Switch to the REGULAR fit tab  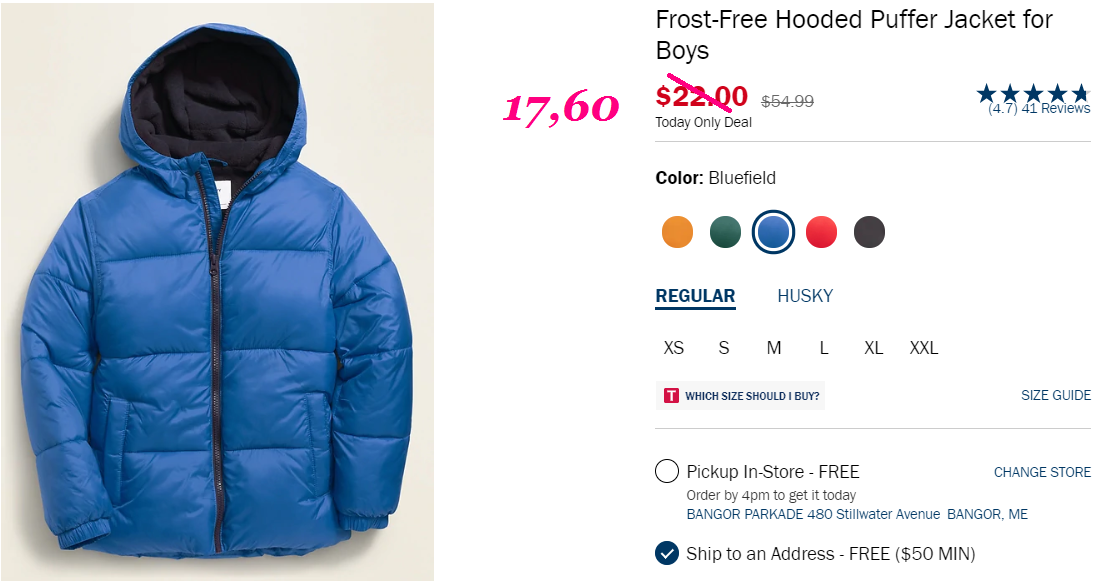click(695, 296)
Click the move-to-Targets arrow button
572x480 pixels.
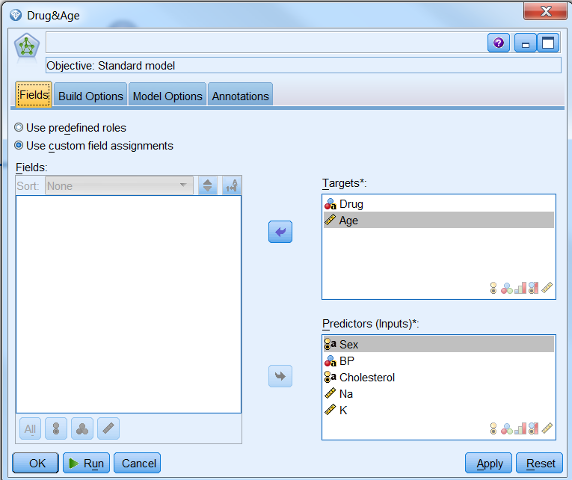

------------------------------------------------

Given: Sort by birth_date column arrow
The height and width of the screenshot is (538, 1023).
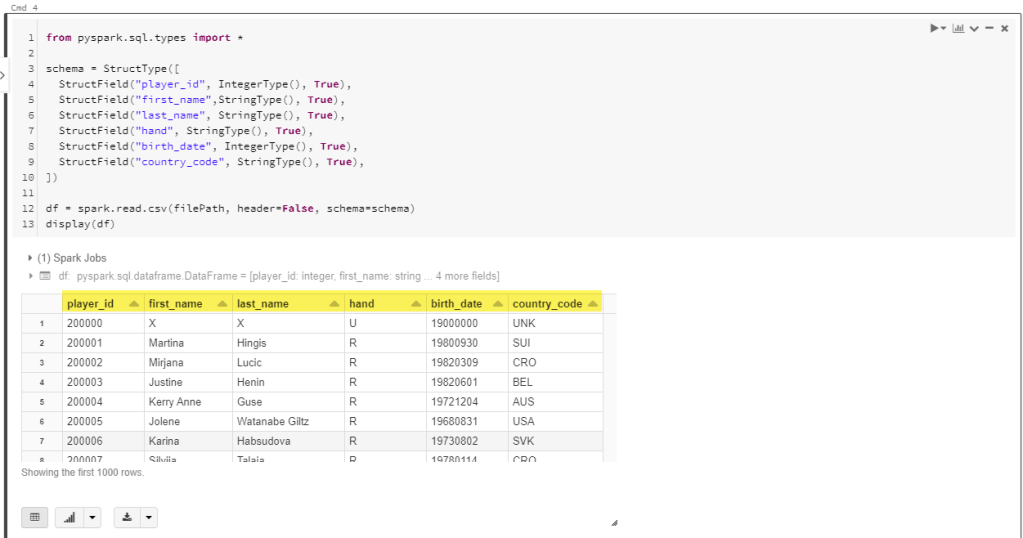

------------------------------------------------

# TASK REQUIREMENTS
The reply should hold only the lines of the listing above starting at the line containing "Given: Sort by birth_date column arrow" and ending at the line containing "The height and", exactly as written.

# EXERCISE RESPONSE
Given: Sort by birth_date column arrow
The height and width of the screenshot is (538, 1023).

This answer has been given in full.